There was no writing that could happen, nothing for the Eye to see. And Jon wouldn’t listen in on him, he knew that. It was all memorization, to be spoken into existence when times were right and ears were turned away. There was something old about that. The Cure to fear had to be as old as the fear itself.

_ Love was always something external _

_ Mom would talk about love in the third person _

_ In the past tense. _

_ As a kid, I didn’t question why love was always so far _

_ I didn’t question why something in all the stories _

_ Wasn’t in all the rooms of the house _

The poem was a start, like bullets for a gun. Though, lead in casing isn’t what kills. In order for it to be deadly, it needed a trigger, a barrel. The poem needed a spark.

Jon was lost to the words that poured from his mouth. The compulsion to articulate the fear around would sweep him up daily, sometimes twice. It came down to a moment in time where Martin thought Jon was just deep enough to get close. 

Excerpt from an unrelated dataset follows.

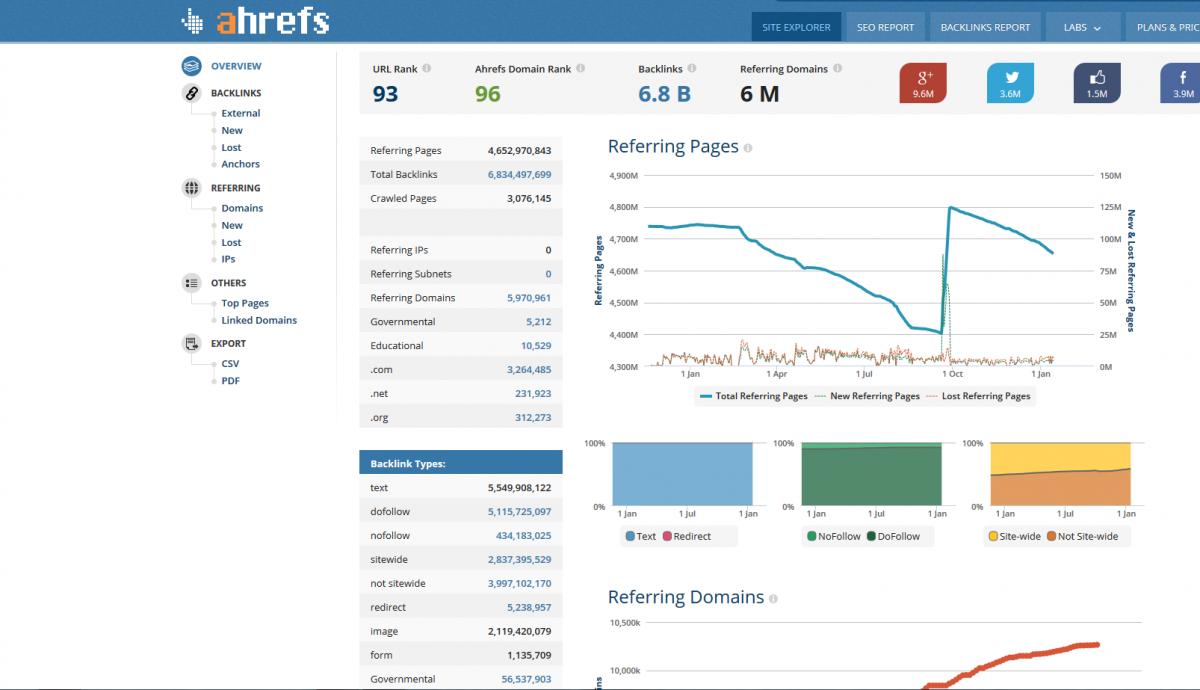Click the Export section icon
This screenshot has height=690, width=1200.
coord(191,343)
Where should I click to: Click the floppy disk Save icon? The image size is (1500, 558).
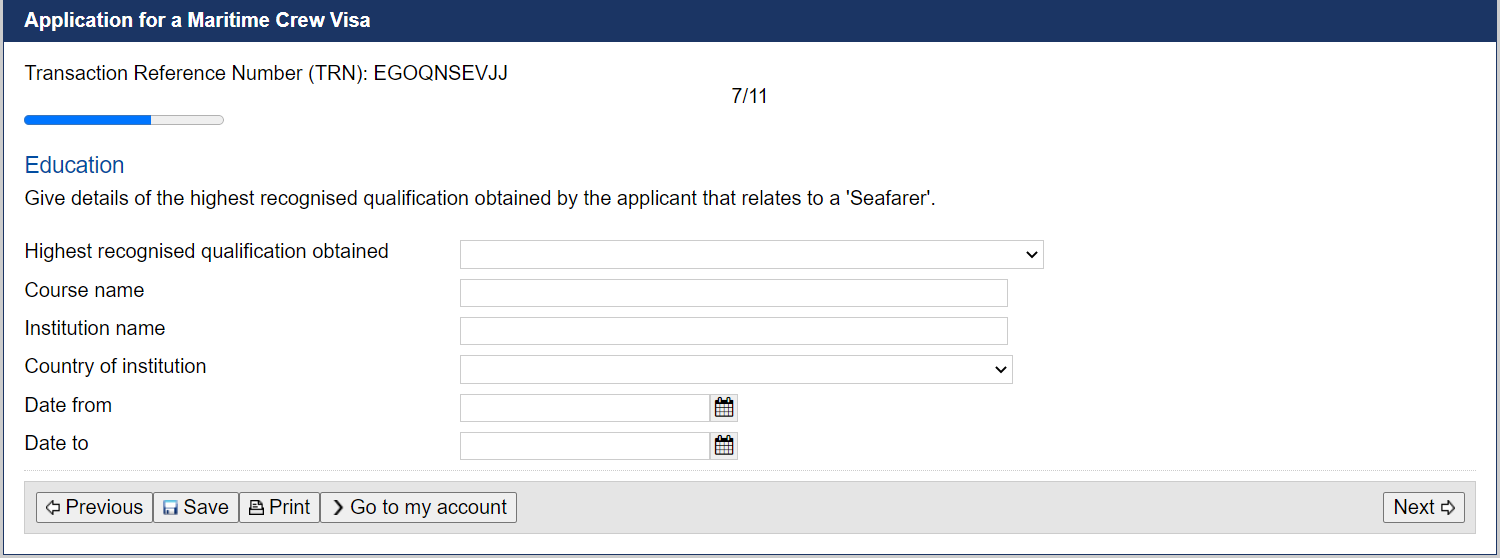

He normally tucked himself away, far off from the group. No one liked hearing him recount the tales of those who had to endure their turture. On a particular session, Martin followed Jon, far enough back to not be noticed and to just hear him as he started. Jon’s voice seeped into a long line of nonsense words, twisting and circling at the edges of his mouth, Martin thought it might be a statement of the Spiral. His need for caution spiked, watching for Helen around every tree trunk.

_ In secondary school, _

_ my heart reached out to a boy  _

_ who I thought was like me _

_ And so I made up all the things he was _

_ He was kind _

_ He was sure of himself _

_ He was handsome _

_ He was not in a relationship with a girl _

_ He was not able to love me openly _

_ But, in my head, he still loved me. _

_ It was exactly like the type of love _

_ I’d grown accustomed to _

_ Cold and distant _

_ So far out of reach, it could never hurt. _

The Spiral’s chant was dizzying to Martin. He tried blocking it out but Jon’s voice still enthralled him. He almost stopped his hand to sit and listen to the hopping sentences that only vaguely started to make sense. Suddenly, he felt a tugging of his hand forward, there was no hand that reached for his wrist, no wind that blew him closer to his target. Just a gentle pull like a single string rolling back with a pin to be tuned ever tighter.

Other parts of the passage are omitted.